By default, submodules will add the subproject into a directory named the same as the repository, in this case “DbConnector”. You can add a different path at the end of the command if you want it to go elsewhere.

If you run git status at this point, you’ll notice a few things.

$ git status
On branch master
Your branch is up-to-date with 'origin/master'.

Changes to be committed:
  (use "git reset HEAD <file>..." to unstage)

	new file:   .gitmodules
	new file:   DbConnector

First you should notice the new .gitmodules file.
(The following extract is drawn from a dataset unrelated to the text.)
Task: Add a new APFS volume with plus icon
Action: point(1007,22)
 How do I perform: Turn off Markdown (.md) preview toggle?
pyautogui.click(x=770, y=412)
This is a configuration file that stores the mapping between the project’s URL and the local subdirectory you’ve pulled it into:

$ cat .gitmodules
[submodule "DbConnector"]
	path = DbConnector
	url =

If you have multiple submodules, you’ll have multiple entries in this file. It’s important to note that this file is version-controlled with your other files, like your .gitignore file. It’s pushed and pulled with the rest of your project. This is how other people who clone this project know where to get the submodule projects from.

Since the URL in the .gitmodules file is what other people will first try to clone/fetch from, make sure to use a URL that they can access if possible. For example, if you use a different URL to push to than others would to pull from, use the one that others have access to. You can overwrite this value locally with git config submodule.DbConnector.url PRIVATE_URL for your own use.

The other listing in the git status output is the project folder entry. If you run git diff on that, you see something interesting:

$ git diff --cached DbConnector
diff --git a/DbConnector b/DbConnector
new file mode 160000
index 0000000..c3f01dc
--- /dev/null
+++ b/DbConnector
@@ -0,0 +1 @@
+Subproject commit c3f01dc8862123d317dd46284b05b6892c7b29bc

Although DbConnector is a subdirectory in your working directory, Git sees it as a submodule and doesn’t track its contents when you’re not in that directory. Instead, Git sees it as a particular commit from that repository.

If you want a little nicer diff output, you can pass the --submodule option to git diff.

$ git diff --cached --submodule
diff --git a/.gitmodules b/.gitmodules
new file mode 100644
index 0000000..71fc376
--- /dev/null
+++ b/.gitmodules
@@ -0,0 +1,3 @@
+[submodule "DbConnector"]
+       path = DbConnector
+       url =
Submodule DbConnector 0000000...c3f01dc (new submodule)

When you commit, you see something like this:

$ git commit -am 'added DbConnector module'
[master fb9093c] added DbConnector module
 2 files changed, 4 insertions(+)
 create mode 100644 .gitmodules
 create mode 160000 DbConnector

Notice the 160000 mode for the DbConnector entry. That is a special mode in Git that basically means you’re recording a commit as a directory entry rather than a subdirectory or a file.